#### [DOCUMENT EXCERPT]
---------------
I was previously unaware that Billy the Kid was an actual kid. He was first thrown in jail at age sixteen for stealing laundry, fought with the Regulators at eighteen, and was gunned down months before he reached the age of twenty-one. I think the reason I didn’t realize this fact has to do with the way filmmakers choose to portray him. Personally, I would prefer that filmmakers hire someone age twenty or younger to portray Billy the Kid in films. To walk away from a film without the sense that he began his life as an outlaw at the age of sixteen does not do justice to the Kid. His name was not a metaphor. He was a literal teenaged kid, and that needs to be respected.


Billy the Kid: Bill and Ted’s Excellent Adventure

My first exposure to Billy the Kid was while watching B ill and Ted’s Excellent Adventure . In the movie, Bill and Ted are two high school students who are able to travel back in time. This allows them to learn history directly from historical figures. Billy the Kid is one of the figures they encounter while time travelling.
---------------
#### [DATA]

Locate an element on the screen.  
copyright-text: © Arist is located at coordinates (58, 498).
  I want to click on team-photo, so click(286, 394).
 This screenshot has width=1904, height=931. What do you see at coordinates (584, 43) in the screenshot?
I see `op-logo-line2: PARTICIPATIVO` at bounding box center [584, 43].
---------------
According to the text about Billy the Kid, what did he steal that first got him thrown in jail? The items are separate from the text about Billy the Kid.

Laundry.